Questa: trovare o costruire una comunità intorno alla solitudine. Pensavo di essere andato in montagna per un bisogno individuale, e certo era stato così, ma poi leggendo e studiando mi rendevo conto di far parte di un fenomeno collettivo. Numericamente irrisorio, eppure osservando i dati faceva una certa impressione, dopo il crollo demografico del secondo Novecento (nella montagna dove abito è stato dell'80%), rivedere il segno più nelle tabelle, anche se è un più 0,1. Quel più è uno su mille che torna a vivere quassù: li chiamano, ci chiamano, nuovi montanari. Questo mi interessava molto.
“In casa mia avevo tre sedie”, scriveva Thoreau, “la prima per la solitudine, la seconda per l'amicizia, la terza per la società.” Non è detto che la capanna debba essere luogo da eremiti. Può anche essere parte di un villaggio o, ai giorni nostri, nodo di una rete. Così negli ultimi tempi ho cominciato a girare per le Alpi in cerca di nuovi montanari (l'Appennino mi è ancora estraneo, così come le Alpi oltre frontiera o i Pirenei, ma è una distanza che vorrei colmare).

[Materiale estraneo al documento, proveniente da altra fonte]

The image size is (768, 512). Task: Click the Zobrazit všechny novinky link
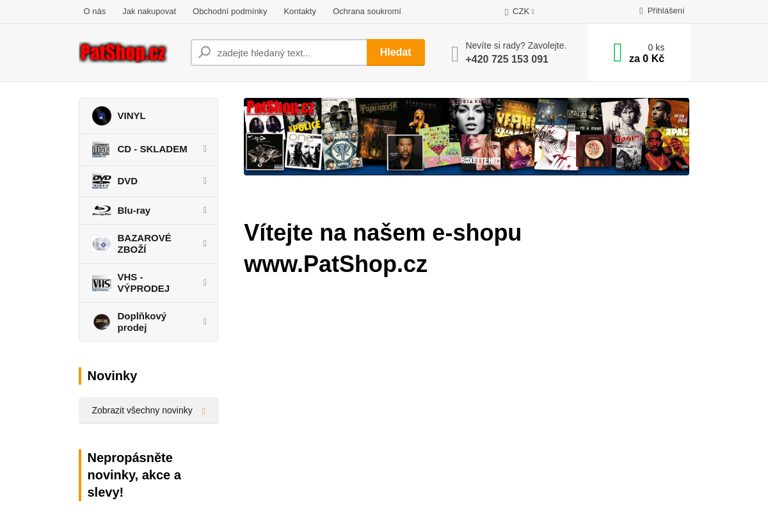coord(142,410)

È il mondo di cui mi occuperò in questa rubrica e ringrazio “A” di avermi offerto lo spazio per farlo: esiste una montagna libertaria a cui vorrei dar voce. Sono ben accette le lettere, le proposte, gli inviti, le segnalazioni. Viva la montAgna e gli eretici, i partigiani, i fuggitivi e i fuorilegge che in lei hanno sempre trovato rifugio.